We are a startup company. We have had limited operations to date. Therefore, we have a limited operating history upon which to evaluate the merits of investing in our company.  Potential investors should be aware of the difficulties normally encountered by new companies and the high rate of failure of such enterprises.  The likelihood of success must be considered in light of the problems, expenses, difficulties, complications and delays encountered in connection with the operations that we plan to undertake.  These potential problems include, but are not limited to, unanticipated problems relating to the ability to generate sufficient cash flow to operate our business, and additional costs and expenses that may exceed current estimates. We expect to incur significant losses into the foreseeable future.  We recognize that if the effectiveness of our business plan is not forthcoming, we will not be able to continue business operations.  There is no history upon which to base any assumption as to the likelihood that we will prove successful, and it is doubtful that we will generate any operating revenues or ever achieve profitable operations.  If we are unsuccessful in addressing these risks, our business will most likely fail.

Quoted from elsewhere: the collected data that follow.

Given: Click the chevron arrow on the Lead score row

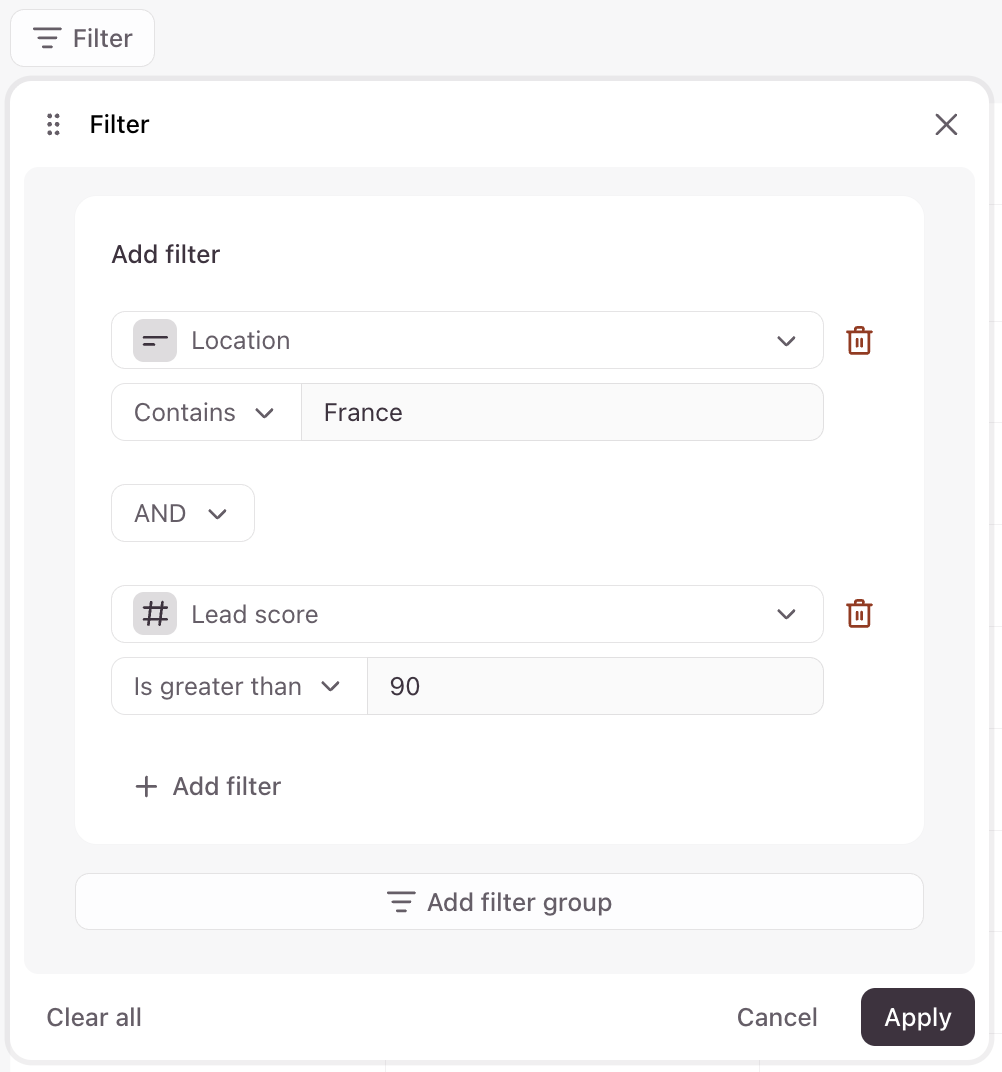Looking at the screenshot, I should 786,615.
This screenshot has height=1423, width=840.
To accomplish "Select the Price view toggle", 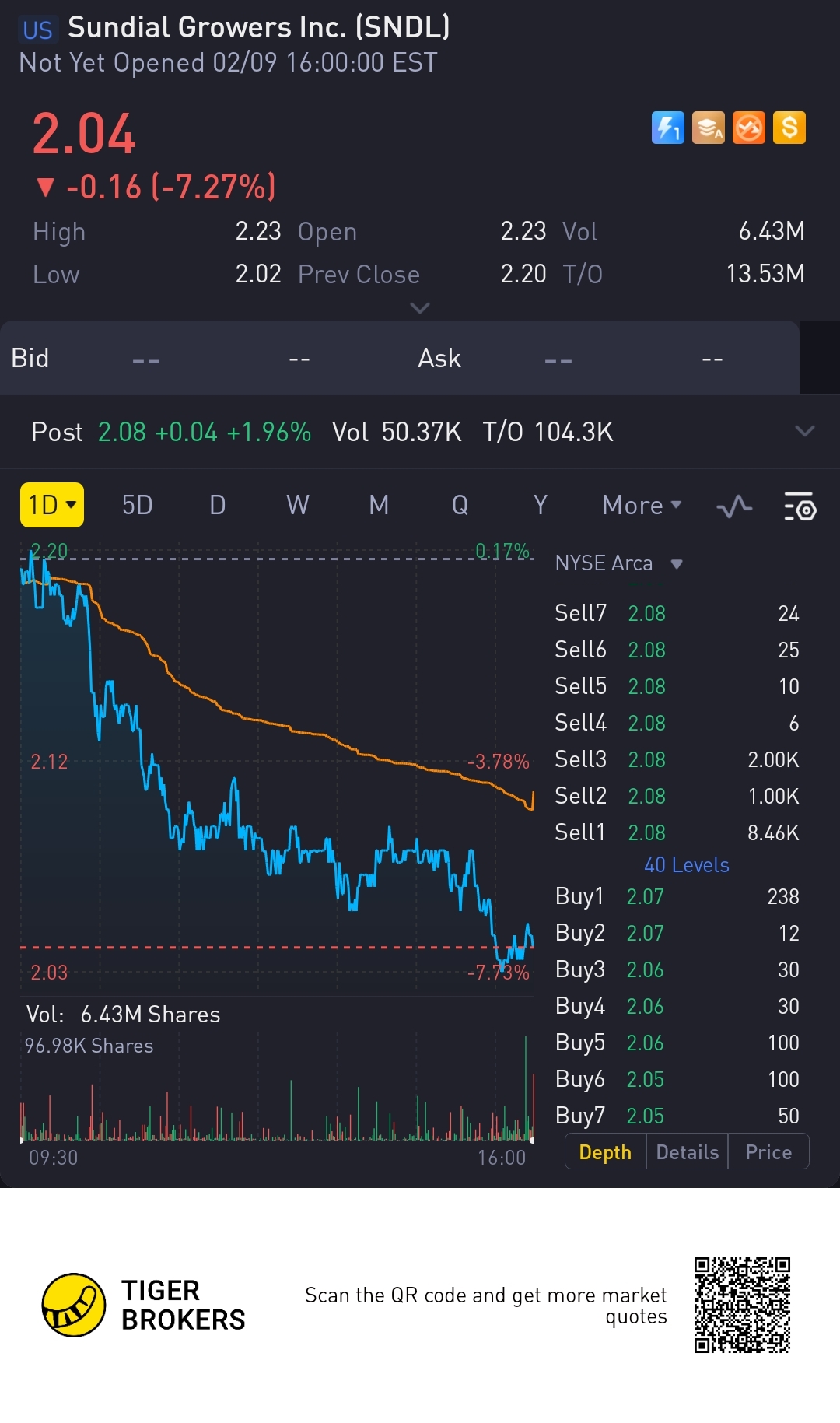I will pyautogui.click(x=768, y=1152).
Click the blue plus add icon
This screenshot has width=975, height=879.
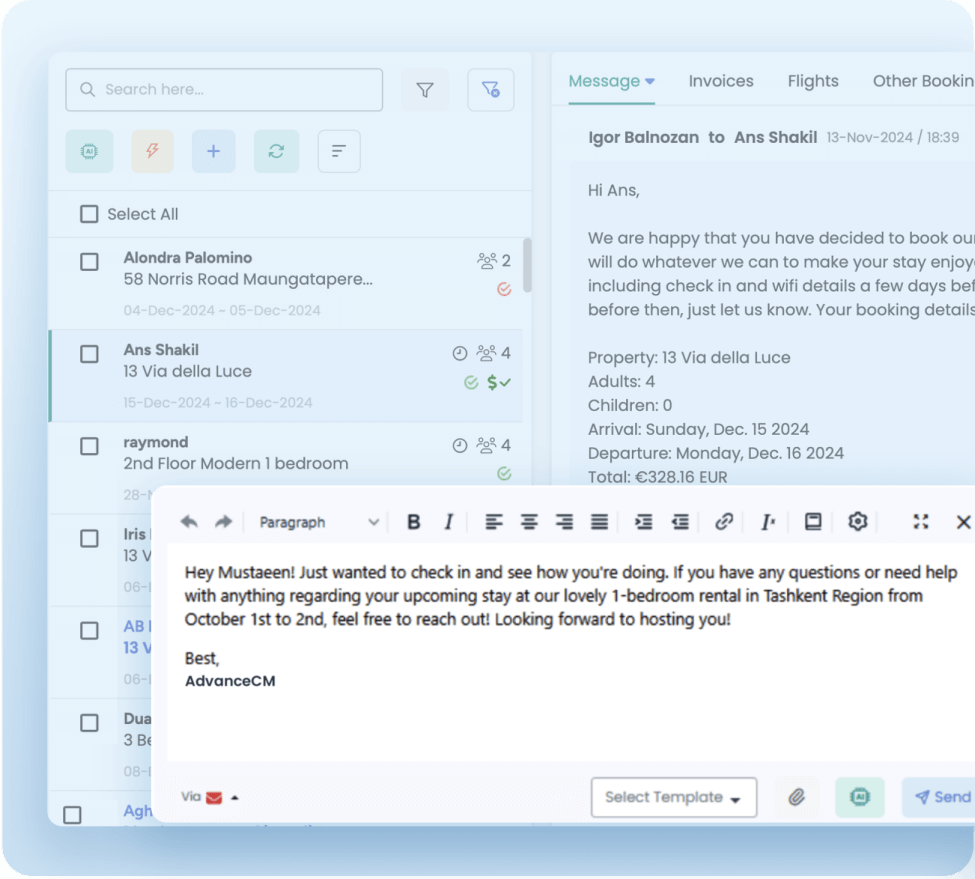pyautogui.click(x=213, y=151)
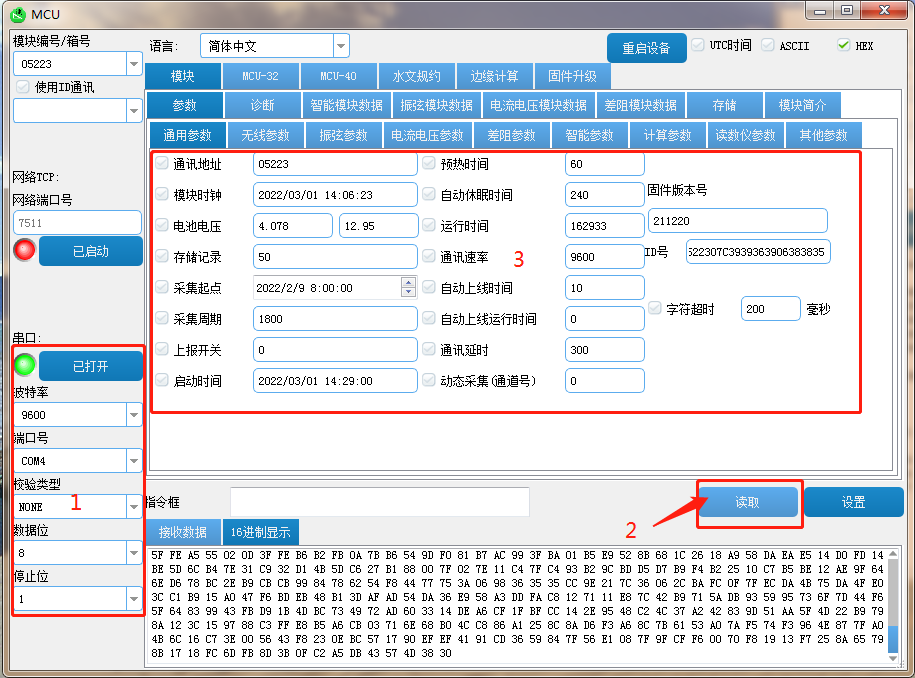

Our investors may lose their entire investment because our financial status creates a doubt whether we will continue as a going concern.

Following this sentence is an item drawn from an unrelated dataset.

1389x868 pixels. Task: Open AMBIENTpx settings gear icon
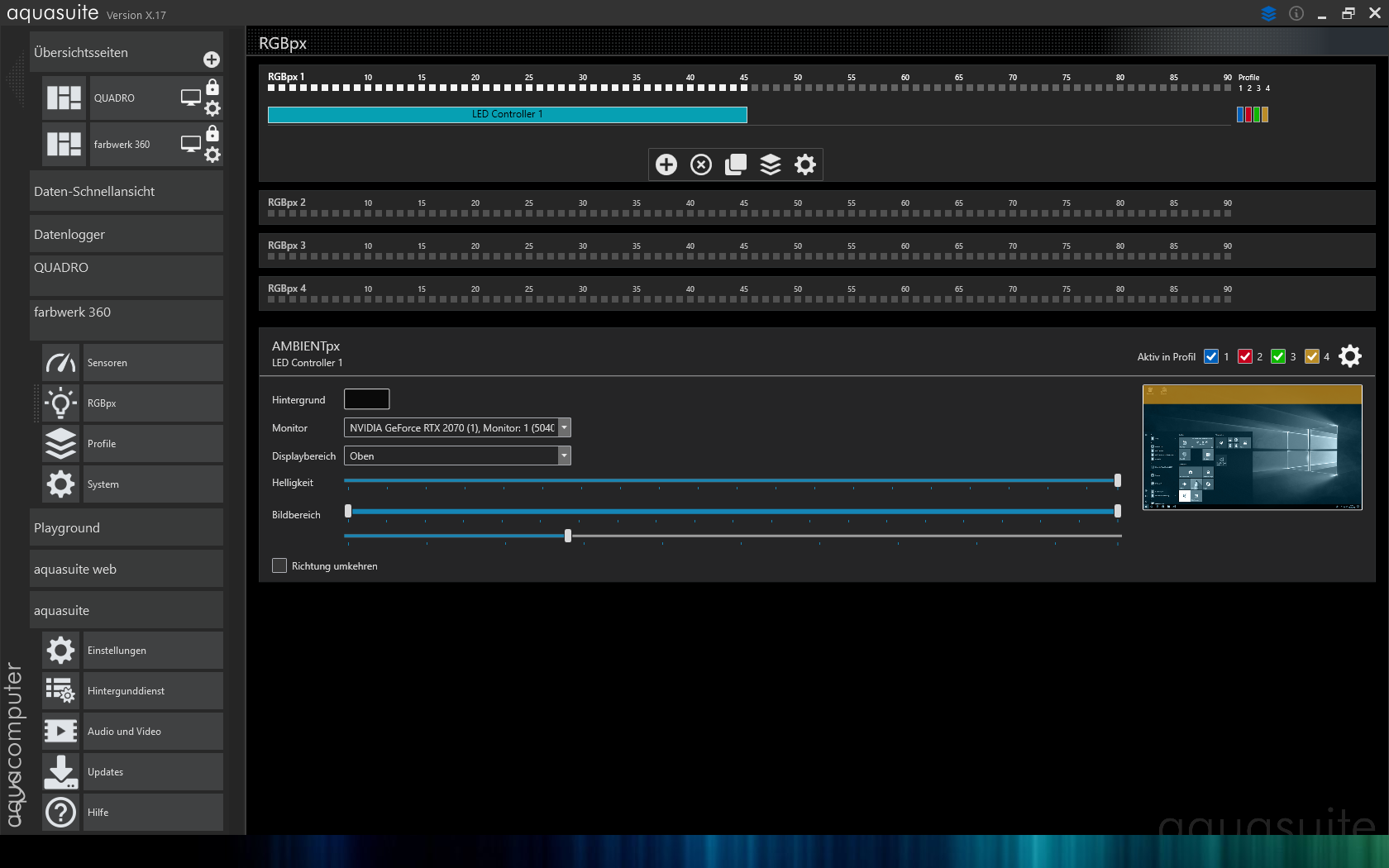tap(1350, 356)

Our auditors, in their opinion dated September 11, 2015, have stated that currently we do not have sufficient cash nor do we have a significant source of revenues to cover our operational costs and allow us to continue as a going concern.  We seek to raise operating capital to implement our business plan in an offering of our common stock.  Our plan specifies a minimum amount of $375,000 in additional operating capital to operate for the next twelve months. However, there can be no assurance that such offering will be successful.  You may lose your entire investment.


We are dependent on outside financing for continuation of our operations.


Because we have generated no revenues and currently operate at a loss, we are completely dependent on the continued availability of financing in order to continue our business.  There can be no assurance that financing sufficient to enable us to continue our operations will be available to us in the future.




7



We need the proceeds from this offering to continue with our operations. Our offering has no minimum. Specifically, there is no minimum number of shares that needs to be sold in this offering for us to access the funds. Given that the offering is a best effort, self-underwritten offering, we cannot assure you that all or any shares will be sold. We have no firm commitment from anyone to purchase all or any of the shares offered. We may need additional funds to complete further development of our business plan to achieve a sustainable sales level where ongoing operations can be funded out of revenues. We anticipate that we must raise the minimum capital of $375,000 to commence operations for the 12-month period and expenses for maintaining a reporting status with the SEC. There is no assurance that any additional financing will be available or if available, on terms that will be acceptable to us. We have not taken any steps to seek additional financing.


Our failure to obtain future financing or to produce levels of revenue to meet our financial needs could result in our inability to continue as a going concern and, as a result, our investors could lose their entire investment.


Our operating results may fluctuate, which could have a negative impact on our ability to grow our client base, establish sustainable revenues and succeed overall.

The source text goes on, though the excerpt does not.